My name’s Paul Woodhouse and I used to be a boy scout – there, I’ve said it.
During this formative part of my teenage years wearing garters and neckerchiefs that could double as an emergency sling, I can honestly say I have no idea what I truly learned.
I do recall a weekend senior patrol leaders’ camp where the area’s finest got together and did the big boy’s scouting stuff. Now these were the best of the best – those who had no further badges to acquire and led legions of other scouts in harvest parades and other such important codswallop.
We had very little to learn other than how to spend a weekend in October in the woods without food or shelter. We were taught how to bivouac, how to kill, how to skin your kill, how to get back to camp after being blindfolded and cast into the middle of nowhere during the night and other useful skills that stand me in good stead today as a search engine marketer.
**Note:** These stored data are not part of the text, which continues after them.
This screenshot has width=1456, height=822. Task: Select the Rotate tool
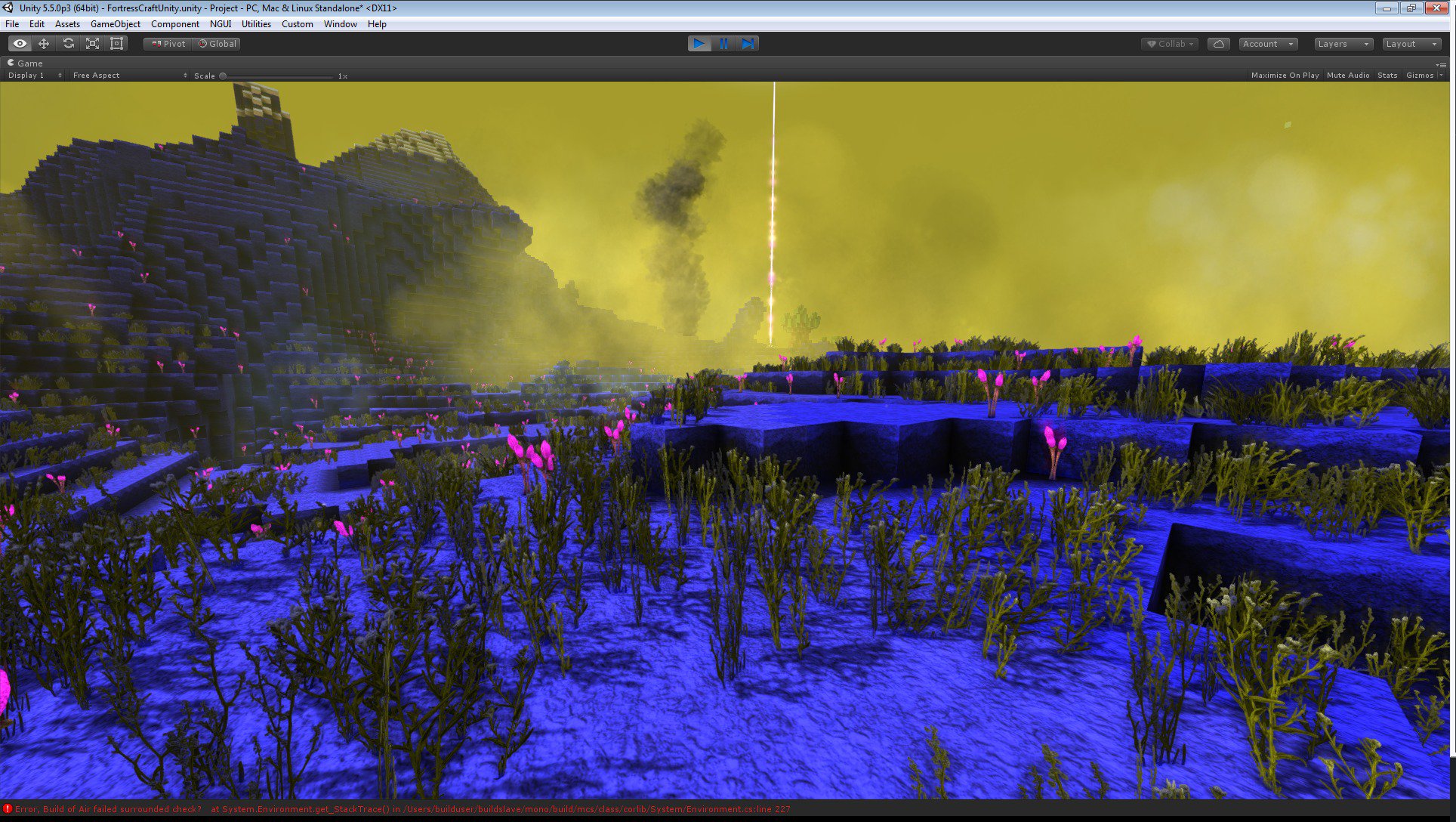coord(68,44)
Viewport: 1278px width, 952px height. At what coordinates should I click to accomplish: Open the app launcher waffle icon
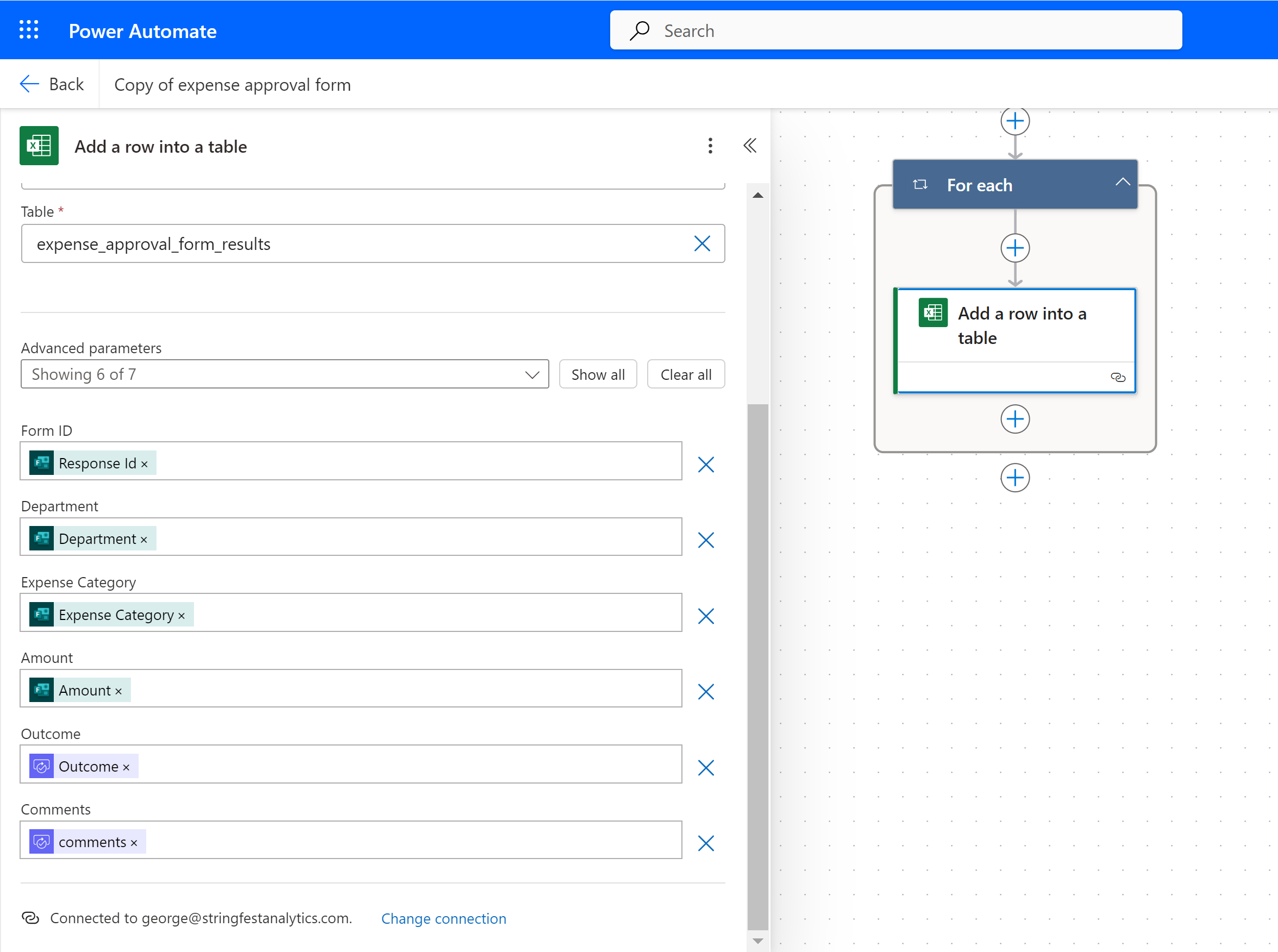[x=29, y=30]
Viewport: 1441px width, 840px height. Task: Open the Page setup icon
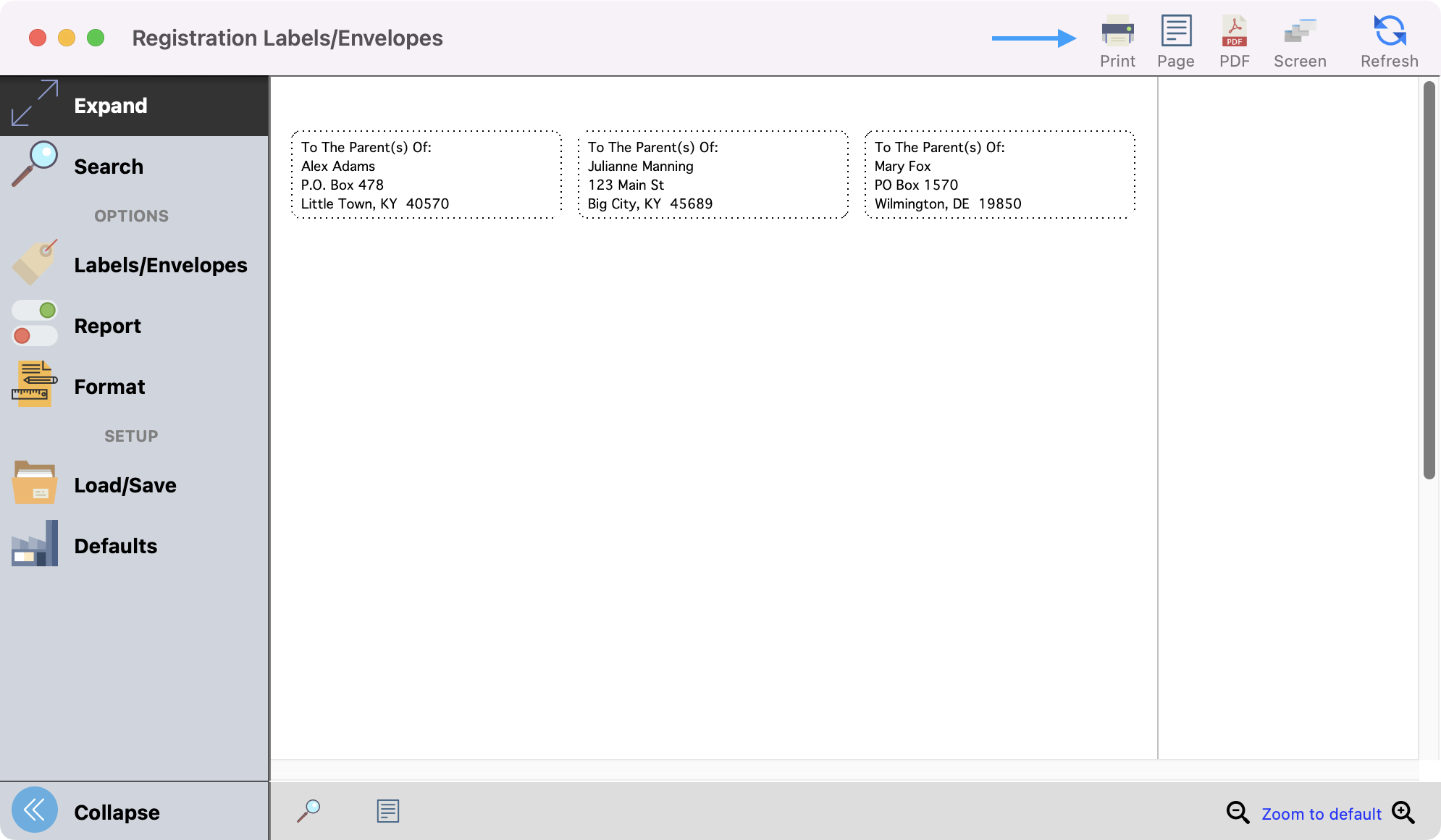point(1175,33)
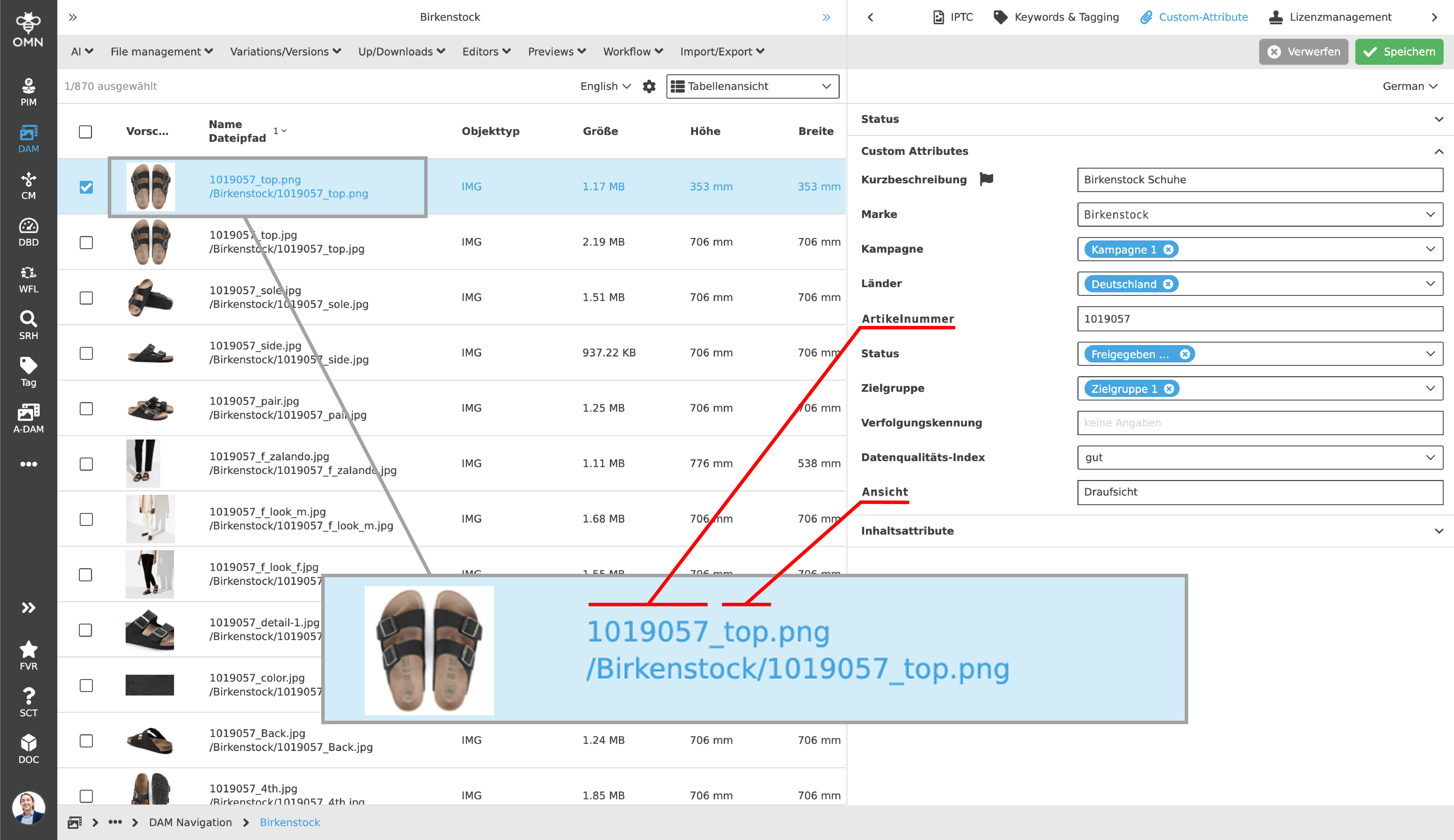Click the table settings gear icon
Screen dimensions: 1454x840
click(649, 87)
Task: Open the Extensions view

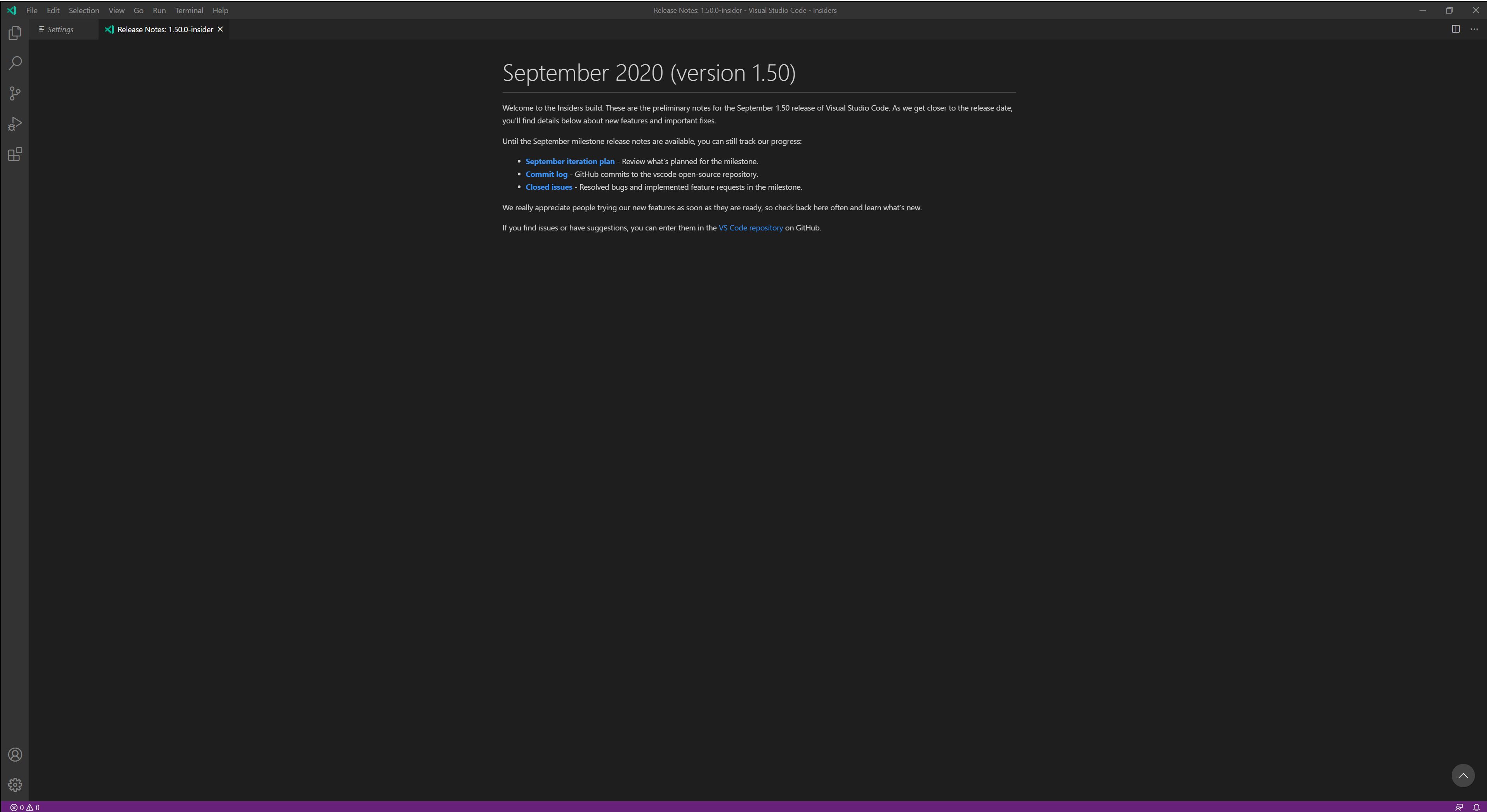Action: 14,154
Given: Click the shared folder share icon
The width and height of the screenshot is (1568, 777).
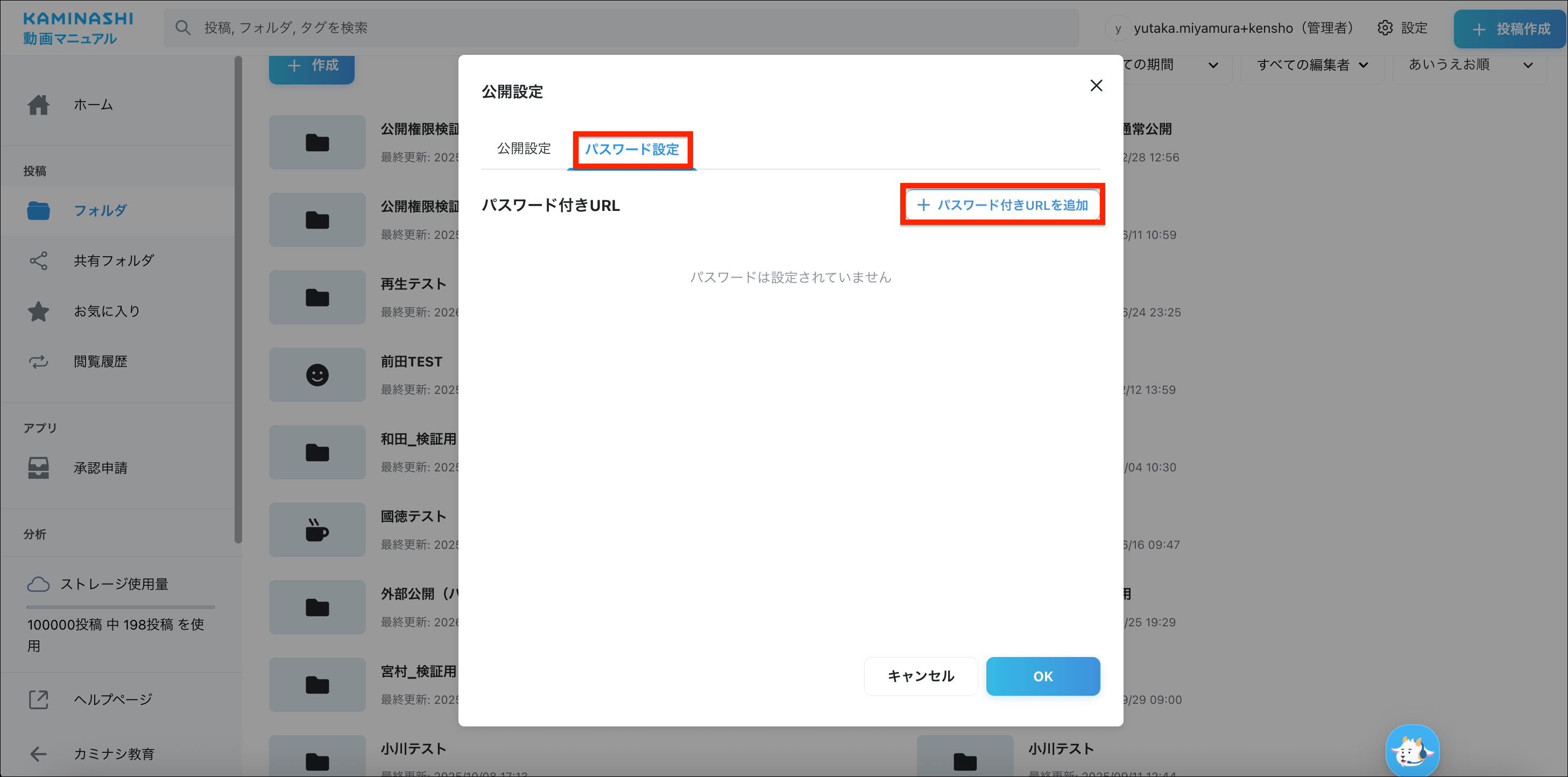Looking at the screenshot, I should click(x=38, y=260).
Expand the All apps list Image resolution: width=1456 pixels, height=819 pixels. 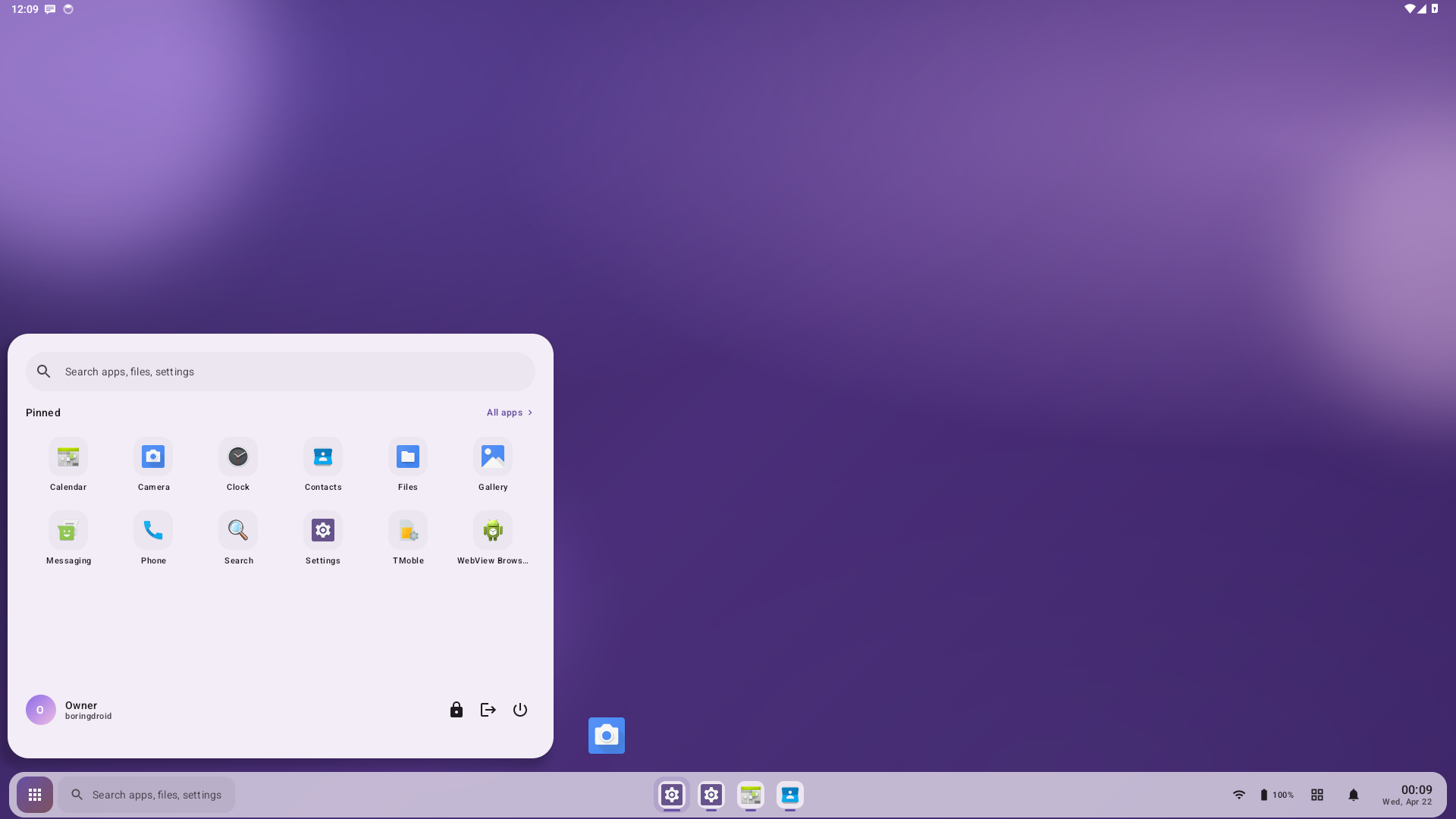point(509,413)
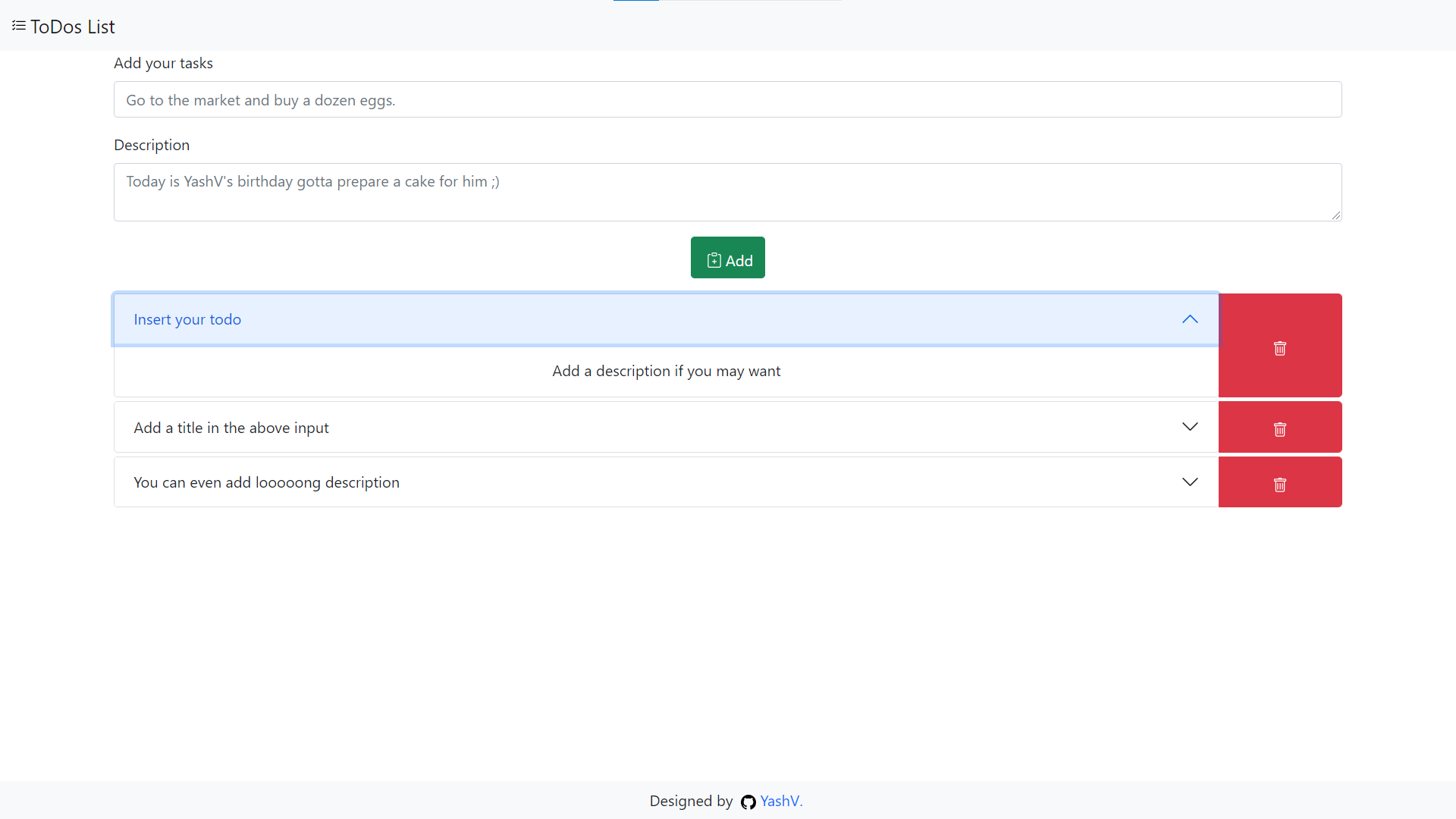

After a couple of days of this type of activity we were split into two groups and told to fend for ourselves with nothing but the forest for refuge. Fortunately, they’d devised a little orienteering exercise that allowed us to find little furry rabbits that they’d bought from the butcher earlier in the day as opposed to us strangling the little fellas with our bare hands. Although for me I felt no sentiment considering I never cried during a screening of Watership Down when I was nine. I could smell blood in my nostrils – probably due to a nosebleed, but still.
Both groups set up camp: one up river and the other down. Both groups managed to throw some kind of a shelter together and both found their respective pre-skinned bunnies fairly easily. I was quite happy to take on our skinning duties and remember ripping the fur from the flesh and the rabbit’s little jewels floating merrily down the stream.
I’ve no idea whether it tasted remotely pleasant, but I remember quite a decent night’s sleep punctuated by our handlers returning and telling us we had to leave as the other group had been taken to hospital with acute food poisoning. It hadn’t taken our scout leaders too long to work out that they had set up camp below a raw sewerage pipe and that they must’ve prepared their evening meal with that water.
Ooh…pass me a rhododendron leaf, chief.
Now we’d been shown the ways of the wild by experienced handlers, had quite a bit of camping and outdoor living experience and were mostly around the age of fifteen.
And we still managed to get half our group hospitalized.
So, I’d hate to think how a group of forty kids from various backgrounds and ages would cope having to create their own utopia in some “western town in the desert”.
It beggars belief that children as young as eight are part of a great TV experiment. Then again, we all know that the premise of Kid Nation isn’t actually what is playing out. We know it’s probably a specially constructed little town just outside Hollywood or something and that there are more psychologists, carers and handlers on hand than on your average psychiatric ward. The program can only afford the pretence of authenticity. If it was truly authentic we should all be picketing CBS.As entertaining as Kid Nation might be, it will never be truly authentic. And authenticity is one of the key core values you must try to aim for when blogging your business. Yes, be entertaining; but actually presenting your business authentically is a surefire way of differentiating yourself from your competition online – even if your competition is blogging themselves. The idea is not to present yourself as you’d like to be seen but as you are seen.
Online is not an opportunity to pull the wool over customers’ eyes.
Authenticity holds the hand of transparency like a newlywed wife holds that of her husband. And the other new program that aired last night pretending to offer both was Kitchen Nightmares with good old Gordon Ramsey.
Gordon goes into failing or troubled restaurants and basically troubleshoots the business. Last night involved some family owned Italian restaurant that fed into every single New York Italian stereotype that ever existed. It’s extremely brave for businesses to expose themselves to national TV scrutiny. Can there be anything worse than to see a kitchen in a restaurant that has food stored in it bordering on the rancid?
Now Kitchen Nightmares relies exclusively on Gordon Ramsey’s brand to save the business. The best the business can actually do is promise to follow Gordon’s guidelines to the best of their ability. Subsequently, if we trust in Gordon’s ability to save the restaurant, no matter how horrid, and his redemption is accepted then all is presented as being well. I’d like to say I would never eat there, but I may try it the once; and I’d still be rather suspicious.
We all know restaurant horror stories and have seen the occasional nasty kitchen, but we’ve still eaten there. However, we may not eat there as often as we used to or as often as the restaurant might want.A restaurant blog carrying on the transparent angle that Kitchen Nightmares opened so wide would be an excellent way to plot the progress of the restaurant and overcome any reticence or animosity from potential or existing customers. It could also serve as an excellent vehicle to provide customer feedback and reviews allowing comparisons between the pre and post-Gordon restaurant.
Yes, I have the restaurant in my mind, but I think of it as that place with the lunatic Italian poseur of an owner that had a nasty kitchen and couldn’t care less about what it served. Now Gordon looked like he changed that, but for how long? I’m willing to give a small benefit of the doubt to believe the change is authentic, but I need some kind of further transparency through something as simple as a business blog to ensure its authenticity continues for quite some time.
Otherwise, I’d rather take my chances and dine rabbit a la sewer pipe cooked by an eight-year-old on ritalin.